A: "When working with a planner, rely on their experience to help guide you through the process. They will help you outline the decisions that need to be made, and in what order. If you do not have a planner to guide you, there are many resources and lists online that will help you to know which steps to tackle next. With an overall "next step" timeline, as well as a budget, to help guide your decisions, you can walk confidently through the process!" says Melanie McKinley of Mayhar Design in Texas.
Q: How can I predict how many guests will RSVP 'yes'?
A: "There is always the tried—and mostly true—'two-thirds of the invited guests will attend' rule, but I have quickly learned that this theory can be very wrong. When planning your list, feel free to use this as guidance, but ALWAYS be prepared to host a full guest list, just in case. If you are unable to host the full list for some reason, you may want to re-evaluate your numbers!" notes McKinley.
Q: Why can't you guarantee flowers will be a specific color?
A: "Flowers are a product of nature, and the same plant can yield different shades. Some blooms change color as they open, like the coral charm peony. Give thoughtful direction, share images of what flowers and shades you like best, and set expectations, but then trust that the floral designer will do their job," recommends Lisa Thomas of Out of Hand & Out of Garden in Mount Pleasant, South Carolina.
Q: We want to stock the bar ourselves to save money. Will it?
A: "By the time you buy all the mixers, liquors, beers, fruits, ice, and tools, you'll spend more money then an average per person bar cost. Plus, you'll be burdened with setting it up, and—not too mention—the liability should any guests over serve themselves (assuming you also forgo any bartenders)," says Thomas.
Q: How can I incorporate something special at the end of the ceremony?
A: "Go for an element of surprise. Most recently, one of my brides hired musicians and a gospel choir. The musicians were sporadically seated with guests during the ceremony, and after they said 'I do's' and kissed, the musicians stood and began playing All You Need Is Love as the choir walked down the aisle singing, Love Actually style," says Sharon Sacks of Sacks Productions in Calabasas, California
Q: Should I list a dress code on the invitation?
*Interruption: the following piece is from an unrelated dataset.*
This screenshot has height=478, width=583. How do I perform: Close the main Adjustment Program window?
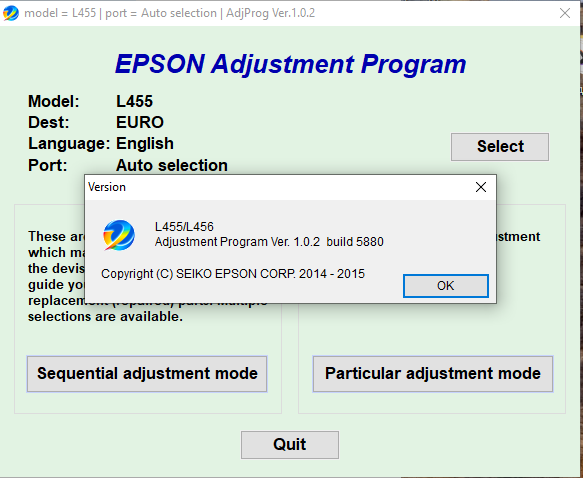pos(565,13)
A: "It is always helpful for guests to have an idea of the attire expectations. But use clear, common sense language. People generally understand 'cocktail attire' but won't necessarily know the rules of a 'barn chic' dress code," notes Robin Baab of GATHER Events in Los Angeles, California.
Q: When should I send out my invitations?
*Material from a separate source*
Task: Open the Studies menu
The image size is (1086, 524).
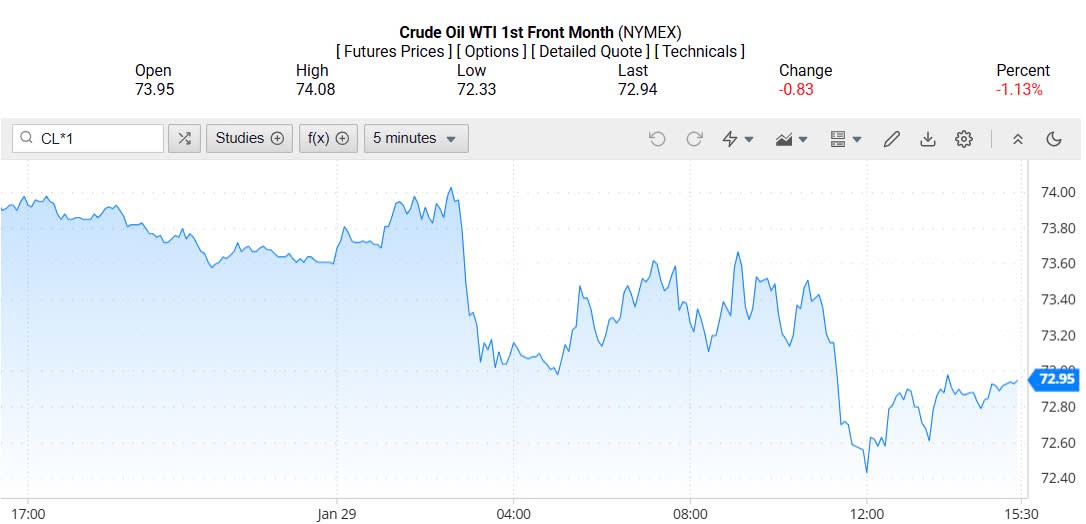Action: 250,139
A: "We recommend mailing invitations nine weeks before the wedding date and setting the RSVP deadline for five weeks from the big day. Typically, your head count is due to your caterer or venue one month before you're set to celebrate, so requesting RSVPs five weeks in advance gives you one week to chase down any stragglers, while keeping your timeline on track," says Baab.
Q: Is there a venue that will let us dance until 2 a.m.?
A: "Your wedding day is one of the most important days of your life, and, understandably, you want it to last forever. But all good things, even weddings, must come to an end. Six to seven hours is plenty of time to wine and dine your guests and dance the night away (start your event by 5 p.m. and have it end by midnight). The affair should end with a bang (and with your guests wanting more), rather than with a fizzle. Plus, you'll spend extra money on overtime staffing fees so that your handful of raging friends can stay out late, and that's just not worth it!" notes Baab.
Q: Which side is the bride's side and which is the groom's side at the ceremony?
A: "Traditionally in Christian ceremonies, the bride stands on the left side of the altar. For a Jewish ceremony, she is traditionally on the right side. These days, people are ditching designated sides in favor of everyone feeling united and sitting where they like. Communicate your seating preference to your guests with fun signage or ceremony markers, or give your ushers clear instructions to avoid awkward maneuvering once guests have already taken their seats," explains Baab.